EXTRAHIERTER TEXT

Süddeutsche Zeitung

Wirtschaftspolitik:Handelsdefizit der USA wächst - trotz strengerer Zölle

  • Im vergangenen Jahr ist das Handelsbilanz-Defizit der USA erneut deutlich gewachsen.
  • Präsident Donald Trump will es eigentlich senken und versucht, andere Länder mit strengeren Einfuhrzöllen unter Druck zu setzen.
  • Ob große Handelsbilanz-Defizite und -Überschüsse überhaupt ein Problem sind, ist unter Ökonomen umstritten.

Von Valentin Dornis

Das Handelsbilanz-Defizit der USA ist im vergangenen Jahr auf rund 621 Milliarden Dollar gewachsen. Das zeigen neue Zahlen der Regierung. Damit stieg das Defizit um 68,8 Milliarden Dollar im Vergleich zu 2017. Für Präsident Donald Trump ist das eine schlechte Nachricht: Er hatte seinen Wählern wiederholt versprochen, das Defizit zu senken.

Die USA importieren seit Jahrzehnten mehr Waren und Dienstleistungen, als sie exportieren. So entsteht das Handelsbilanzdefizit. Nach der Finanzkrise war das US-Defizit zunächst stark gesunken, auf zwischenzeitlich rund 384 Milliarden Dollar. In den vergangenen Jahren ist es wieder kontinuierlich größer geworden.

Unter Ökonomen ist umstritten, wie die Handelsbilanz zu bewerten ist. Deutschland vermeldet jedes Jahr einen großen Bilanzüberschuss, weil die Unternehmen sehr viel exportieren. Diese Waren und Dienstleistungen werden anderswo eingekauft, während Deutschland weniger aus diesen Ländern importiert. Deutschland arbeitet also auf Kosten anderer Staaten, sagen Kritiker. US-Präsident Trump argumentiert ähnlich. Andere Experten vertreten die Position, dass Ungleichgewichte im internationalen Handel natürlich sind, weil Volkswirtschaften unterschiedlich produktiv sind und das Prinzip von Angebot und Nachfrage gilt: In dem einen Land werden bestimmte Produkte benötigt, ein anderes Land kann sie zu angemessenen Konditionen liefern - und beide Staaten profitieren.

BEREITGESTELLTE DATEN
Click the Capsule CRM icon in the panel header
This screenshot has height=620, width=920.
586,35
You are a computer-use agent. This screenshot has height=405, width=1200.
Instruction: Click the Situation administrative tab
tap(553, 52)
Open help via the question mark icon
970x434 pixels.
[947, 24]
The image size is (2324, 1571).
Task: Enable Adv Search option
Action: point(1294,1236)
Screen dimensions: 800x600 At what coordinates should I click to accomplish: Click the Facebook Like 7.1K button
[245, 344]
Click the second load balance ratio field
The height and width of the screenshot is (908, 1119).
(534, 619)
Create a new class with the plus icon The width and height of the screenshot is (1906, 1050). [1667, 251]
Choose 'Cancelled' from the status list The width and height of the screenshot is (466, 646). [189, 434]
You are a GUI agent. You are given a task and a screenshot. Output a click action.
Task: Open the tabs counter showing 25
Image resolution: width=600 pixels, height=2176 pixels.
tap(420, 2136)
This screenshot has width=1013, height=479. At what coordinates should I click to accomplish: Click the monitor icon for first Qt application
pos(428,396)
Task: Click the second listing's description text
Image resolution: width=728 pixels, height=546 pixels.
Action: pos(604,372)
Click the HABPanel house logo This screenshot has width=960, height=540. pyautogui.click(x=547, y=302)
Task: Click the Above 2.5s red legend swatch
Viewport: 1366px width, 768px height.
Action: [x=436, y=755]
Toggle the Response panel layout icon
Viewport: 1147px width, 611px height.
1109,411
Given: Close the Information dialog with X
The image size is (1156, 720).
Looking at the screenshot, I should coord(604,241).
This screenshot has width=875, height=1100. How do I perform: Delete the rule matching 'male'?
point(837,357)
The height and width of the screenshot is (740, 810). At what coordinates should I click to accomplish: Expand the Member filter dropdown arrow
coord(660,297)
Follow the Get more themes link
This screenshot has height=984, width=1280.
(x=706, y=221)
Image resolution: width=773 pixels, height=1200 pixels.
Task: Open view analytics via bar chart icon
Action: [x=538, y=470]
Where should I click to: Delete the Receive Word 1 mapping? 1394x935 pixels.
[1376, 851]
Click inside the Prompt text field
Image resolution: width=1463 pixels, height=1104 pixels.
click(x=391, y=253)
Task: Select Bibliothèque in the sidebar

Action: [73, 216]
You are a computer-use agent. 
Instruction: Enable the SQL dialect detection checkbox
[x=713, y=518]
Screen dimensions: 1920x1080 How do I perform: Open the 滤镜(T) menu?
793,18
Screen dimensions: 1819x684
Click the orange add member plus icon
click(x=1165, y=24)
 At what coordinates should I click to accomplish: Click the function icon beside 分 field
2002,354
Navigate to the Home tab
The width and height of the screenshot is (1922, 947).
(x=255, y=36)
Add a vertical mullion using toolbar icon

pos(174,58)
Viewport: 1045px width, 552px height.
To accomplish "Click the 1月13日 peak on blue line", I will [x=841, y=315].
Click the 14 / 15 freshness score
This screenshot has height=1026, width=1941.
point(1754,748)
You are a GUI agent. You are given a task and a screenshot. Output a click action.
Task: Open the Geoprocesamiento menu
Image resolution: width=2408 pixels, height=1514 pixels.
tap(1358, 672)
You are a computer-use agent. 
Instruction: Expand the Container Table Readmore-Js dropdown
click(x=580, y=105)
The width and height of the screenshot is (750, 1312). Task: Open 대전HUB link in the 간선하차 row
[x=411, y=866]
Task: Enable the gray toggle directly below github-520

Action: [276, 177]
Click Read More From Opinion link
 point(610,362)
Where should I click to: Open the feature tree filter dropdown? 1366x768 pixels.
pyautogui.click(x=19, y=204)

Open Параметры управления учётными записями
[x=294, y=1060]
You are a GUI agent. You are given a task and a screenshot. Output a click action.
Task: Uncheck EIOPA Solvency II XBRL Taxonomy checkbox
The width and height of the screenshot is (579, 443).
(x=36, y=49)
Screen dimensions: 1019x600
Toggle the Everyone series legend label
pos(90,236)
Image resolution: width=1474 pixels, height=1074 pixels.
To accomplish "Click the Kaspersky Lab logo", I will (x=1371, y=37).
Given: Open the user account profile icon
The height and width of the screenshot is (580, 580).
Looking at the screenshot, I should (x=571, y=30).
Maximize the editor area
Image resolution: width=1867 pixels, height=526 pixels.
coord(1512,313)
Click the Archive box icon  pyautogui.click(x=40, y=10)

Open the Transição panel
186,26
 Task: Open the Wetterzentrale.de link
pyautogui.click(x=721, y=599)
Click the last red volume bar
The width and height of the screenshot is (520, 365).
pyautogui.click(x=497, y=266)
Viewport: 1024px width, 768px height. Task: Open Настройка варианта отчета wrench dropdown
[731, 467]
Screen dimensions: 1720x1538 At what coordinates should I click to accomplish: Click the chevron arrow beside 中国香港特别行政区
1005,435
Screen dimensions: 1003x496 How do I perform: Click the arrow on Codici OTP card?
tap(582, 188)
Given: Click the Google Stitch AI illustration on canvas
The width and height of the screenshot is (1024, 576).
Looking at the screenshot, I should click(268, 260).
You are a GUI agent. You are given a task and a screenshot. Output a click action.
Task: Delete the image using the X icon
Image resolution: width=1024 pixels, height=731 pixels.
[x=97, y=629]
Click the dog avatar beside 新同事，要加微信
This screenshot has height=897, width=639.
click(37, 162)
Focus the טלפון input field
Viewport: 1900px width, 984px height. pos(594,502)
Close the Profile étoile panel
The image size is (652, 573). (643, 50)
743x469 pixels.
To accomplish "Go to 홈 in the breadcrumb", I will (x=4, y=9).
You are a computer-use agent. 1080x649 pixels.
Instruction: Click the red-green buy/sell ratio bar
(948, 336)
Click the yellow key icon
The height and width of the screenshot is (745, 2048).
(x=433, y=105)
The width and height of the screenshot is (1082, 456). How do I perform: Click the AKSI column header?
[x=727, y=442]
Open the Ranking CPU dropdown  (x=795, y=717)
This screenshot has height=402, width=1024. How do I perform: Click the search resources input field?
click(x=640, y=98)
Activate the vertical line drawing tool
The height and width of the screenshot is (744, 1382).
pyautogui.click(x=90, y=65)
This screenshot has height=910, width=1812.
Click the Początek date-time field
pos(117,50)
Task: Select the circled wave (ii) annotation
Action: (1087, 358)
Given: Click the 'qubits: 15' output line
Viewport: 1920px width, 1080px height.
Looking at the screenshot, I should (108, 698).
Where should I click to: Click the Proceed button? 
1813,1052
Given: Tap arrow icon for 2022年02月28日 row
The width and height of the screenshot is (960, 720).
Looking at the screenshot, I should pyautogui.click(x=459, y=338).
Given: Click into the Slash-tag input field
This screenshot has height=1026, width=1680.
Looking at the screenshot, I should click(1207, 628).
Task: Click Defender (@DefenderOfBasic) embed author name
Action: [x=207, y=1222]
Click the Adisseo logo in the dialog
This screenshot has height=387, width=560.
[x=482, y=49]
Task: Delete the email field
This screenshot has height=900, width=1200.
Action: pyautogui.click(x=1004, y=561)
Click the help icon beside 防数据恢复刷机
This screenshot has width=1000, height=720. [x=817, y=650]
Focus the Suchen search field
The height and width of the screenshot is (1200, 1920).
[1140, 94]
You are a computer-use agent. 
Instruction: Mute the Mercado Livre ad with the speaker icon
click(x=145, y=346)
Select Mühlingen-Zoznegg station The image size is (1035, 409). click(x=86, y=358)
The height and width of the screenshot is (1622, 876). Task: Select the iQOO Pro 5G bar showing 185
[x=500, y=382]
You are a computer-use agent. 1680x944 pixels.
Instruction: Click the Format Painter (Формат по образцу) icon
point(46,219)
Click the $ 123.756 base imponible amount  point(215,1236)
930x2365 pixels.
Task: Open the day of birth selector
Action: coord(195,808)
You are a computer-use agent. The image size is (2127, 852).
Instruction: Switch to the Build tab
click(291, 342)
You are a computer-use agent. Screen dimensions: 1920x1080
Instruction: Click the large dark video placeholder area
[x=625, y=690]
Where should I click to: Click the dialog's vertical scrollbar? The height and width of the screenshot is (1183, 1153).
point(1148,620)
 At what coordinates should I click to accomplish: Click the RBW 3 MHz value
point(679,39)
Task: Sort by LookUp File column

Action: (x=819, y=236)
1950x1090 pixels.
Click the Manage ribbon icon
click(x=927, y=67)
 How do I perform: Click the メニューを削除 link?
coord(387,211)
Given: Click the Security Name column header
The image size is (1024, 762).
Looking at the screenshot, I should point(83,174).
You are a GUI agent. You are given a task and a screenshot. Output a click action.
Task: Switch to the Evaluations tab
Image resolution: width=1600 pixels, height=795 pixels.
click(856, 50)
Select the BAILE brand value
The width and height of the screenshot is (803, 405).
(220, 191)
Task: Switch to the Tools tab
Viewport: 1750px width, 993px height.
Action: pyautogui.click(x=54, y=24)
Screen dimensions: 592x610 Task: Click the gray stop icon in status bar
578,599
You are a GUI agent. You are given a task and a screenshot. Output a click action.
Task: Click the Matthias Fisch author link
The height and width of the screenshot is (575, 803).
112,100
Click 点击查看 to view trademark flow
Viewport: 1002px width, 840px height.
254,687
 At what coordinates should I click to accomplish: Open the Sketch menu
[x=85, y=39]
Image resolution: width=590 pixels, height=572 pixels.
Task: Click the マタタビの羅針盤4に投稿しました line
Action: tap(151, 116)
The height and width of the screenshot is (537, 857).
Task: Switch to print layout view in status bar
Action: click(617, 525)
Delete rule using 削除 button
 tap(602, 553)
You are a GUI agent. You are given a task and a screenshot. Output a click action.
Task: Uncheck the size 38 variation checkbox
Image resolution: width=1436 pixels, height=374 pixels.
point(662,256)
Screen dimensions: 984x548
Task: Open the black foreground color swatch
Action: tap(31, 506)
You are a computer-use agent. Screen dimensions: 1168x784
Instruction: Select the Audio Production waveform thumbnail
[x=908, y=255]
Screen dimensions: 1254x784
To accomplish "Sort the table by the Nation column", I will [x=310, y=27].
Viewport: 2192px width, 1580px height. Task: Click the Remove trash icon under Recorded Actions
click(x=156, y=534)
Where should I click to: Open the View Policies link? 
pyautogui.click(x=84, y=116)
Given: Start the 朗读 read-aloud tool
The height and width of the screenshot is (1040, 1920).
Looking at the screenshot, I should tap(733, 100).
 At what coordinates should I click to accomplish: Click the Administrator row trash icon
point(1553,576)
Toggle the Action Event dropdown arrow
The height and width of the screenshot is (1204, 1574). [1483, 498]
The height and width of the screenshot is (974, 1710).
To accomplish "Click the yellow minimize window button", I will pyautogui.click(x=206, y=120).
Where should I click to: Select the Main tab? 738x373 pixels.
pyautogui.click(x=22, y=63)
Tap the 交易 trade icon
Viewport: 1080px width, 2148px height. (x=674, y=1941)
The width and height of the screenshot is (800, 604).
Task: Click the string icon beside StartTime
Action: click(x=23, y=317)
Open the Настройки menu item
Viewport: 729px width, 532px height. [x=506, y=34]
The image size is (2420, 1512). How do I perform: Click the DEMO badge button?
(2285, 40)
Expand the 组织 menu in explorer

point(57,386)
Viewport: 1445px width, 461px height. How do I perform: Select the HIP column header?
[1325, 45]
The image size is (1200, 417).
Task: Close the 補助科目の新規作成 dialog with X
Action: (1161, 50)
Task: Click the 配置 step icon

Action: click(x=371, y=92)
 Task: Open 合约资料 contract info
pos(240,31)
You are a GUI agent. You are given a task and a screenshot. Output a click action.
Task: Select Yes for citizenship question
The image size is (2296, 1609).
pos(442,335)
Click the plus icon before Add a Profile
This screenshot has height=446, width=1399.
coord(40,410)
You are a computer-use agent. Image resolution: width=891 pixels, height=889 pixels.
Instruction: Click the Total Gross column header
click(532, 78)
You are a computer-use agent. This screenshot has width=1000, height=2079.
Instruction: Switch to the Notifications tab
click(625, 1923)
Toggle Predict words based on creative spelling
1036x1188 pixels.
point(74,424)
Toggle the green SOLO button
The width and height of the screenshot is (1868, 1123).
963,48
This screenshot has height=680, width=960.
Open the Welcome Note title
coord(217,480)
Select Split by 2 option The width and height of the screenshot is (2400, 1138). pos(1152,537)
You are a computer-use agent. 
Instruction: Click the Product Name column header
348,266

SCHRIFTLICHE AUFGABE 1
Zähle die Zeilen der Datensätze, in denen die Zeichenfolge „line“ vorkommt. Gib nur die Zahl an.
SCHRIFTLICHE AUFGABE 2
Bitte setze den Artikel über das wachsende Handelsdefizit der USA im Anschluss an seinen letzten Satz fort.

LÖSUNG DER ÜBUNG 1
4

LÖSUNG DER ÜBUNG 2
In einer Marktwirtschaft ist es schwierig, die Handelsbilanz kurzfristig aktiv zu beeinflussen. Denn Unternehmen und Bürger kaufen, was sie wollen, und das sind mitunter eben massenhaft Waren und Dienstleistungen aus dem Ausland. Regierungen können ihnen in der Regel nicht vorschreiben, wie und womit sie handeln. Ein wichtiges Instrument des Staates sind deshalb Einfuhrzölle: Dadurch werden Waren, die im Ausland eingekauft werden, teurer. Die Hoffnung ist, dass Unternehmen stattdessen mehr heimische Produkte kaufen. Die müssten dann aber auch in ähnlicher Qualität und zu ähnlichen Preisen verfügbar sein.

Trump stören auch die Auto-Exporte der EU

Donald Trump hat es zu einem zentralen Thema seiner Präsidentschaft gemacht, das US-Handelsdefizit zu senken. Er nennt das große Defizit "unfair", das sein Land vor allem mit China hat. Die USA importieren viele chinesische Waren und Dienstleistungen, die Chinesen weniger US-Produkte. Das versucht Trump mit höheren Zöllen zu ändern.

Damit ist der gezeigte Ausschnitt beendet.